Its a fine Sunday morning. I get up at the bright and early hour of 11:30am (It's Sunday!) and sprightly get ready for the day which involves the usual brushing of teeth, washing of face, and putting a pot of tea on the stove. Then of course the (not mandatory) yawn followed by a plop on the couch to turn on the most mindless television I can possible find (Usually MTV will not disappoint) as I sit with laptop in lap, a click to connect and respond to e-mails awaiting reply (and perhaps squeeze in just a few surfing moments to peek at Amazon.com before the teapot and Bar review books cry for my attention). But this morning was different from other Sundays for on this particular Sunday morning, as I held laptop in lap and clicked the button... just as the screen turned on it went.... blank. Yes blank, as in blank and black. Confused I turn it on again. Same blank blackness. Now y'all know I've had a lot of issues with my computer. I love my computer but at times its vindictive behavior of falling apart just as I need it most makes me wonder why I bother staying in this emotionally exhausting relationship where I sit with tears slowly forming as it freezes/crashes/forgets-to-save for the umpteenth time... but just as I get ready to kick it to the curb with a battle cry NO MORE... the screen will flicker just so and promise that this time it would be better... and just as in any emotionally draining relationship I believe this time will be different. Such has been this tumultuous relationship for the past two years. So this time facing black blankness I rolled my eyes foreseeing the tug of war to come, but not this time- As I sat there this Sunday morning holding it in my arms, squealing teapot beckoning I knew no cajoling and promises to try harder would work. Restore. Reformat. Nothing. This time blank blackness was my only response.
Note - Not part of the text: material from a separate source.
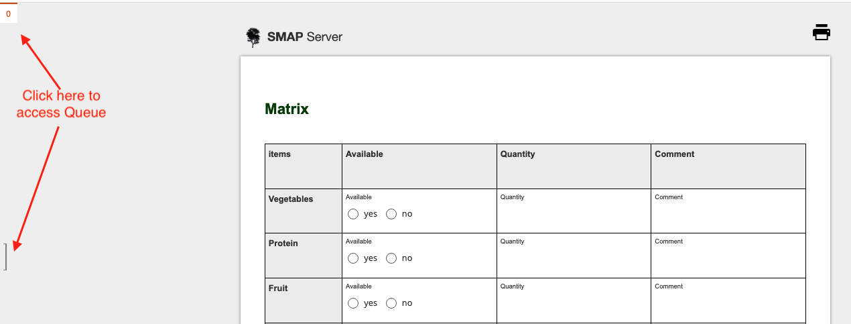Viewport: 851px width, 324px height.
Task: Click the Matrix form heading
Action: pyautogui.click(x=287, y=109)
Its mixed feelings really. Sure it froze on me in the middle of exams, deleted my bookmarks because it felt like it, and decided I could no longer burn CDs on it long ago.... never the less, I'd be lying if I said it hadn't been good to me. Beause it had. For over two years it patiently waited as I typed up notes, surfed the web in class, and though its battery power was not what it once was it always stayed on long enough until I could find an outlet... and to be fair, there's always two sides to every story and if the computer could talk I'm sure it would have plenty of gripes to share.... but regardless, for better or worse, its gone.
And now there is Toshiba, sitting wrapped and unopened in the corner of the room. Its like bringing in a new puppy after your albeit rabidly insane but sweet and affectionate dog just died. Toshiba seems nice and all, but to be honest, I'm actually scared. I seem to have a knack with computers, in that if I touch it somehow I break it. I dont know what to do. I install the best anti-virus stuff I can find. I do system restores anytime I detect funny business. And you know you teach computers how to treat you too. So for now I'm thinking of what I can do to ensure my computer will be good to me, won't die on me, won't shut down right in the middle of exams... Any advice on how you keep your computers running well? Your advice and condolences much appreciated.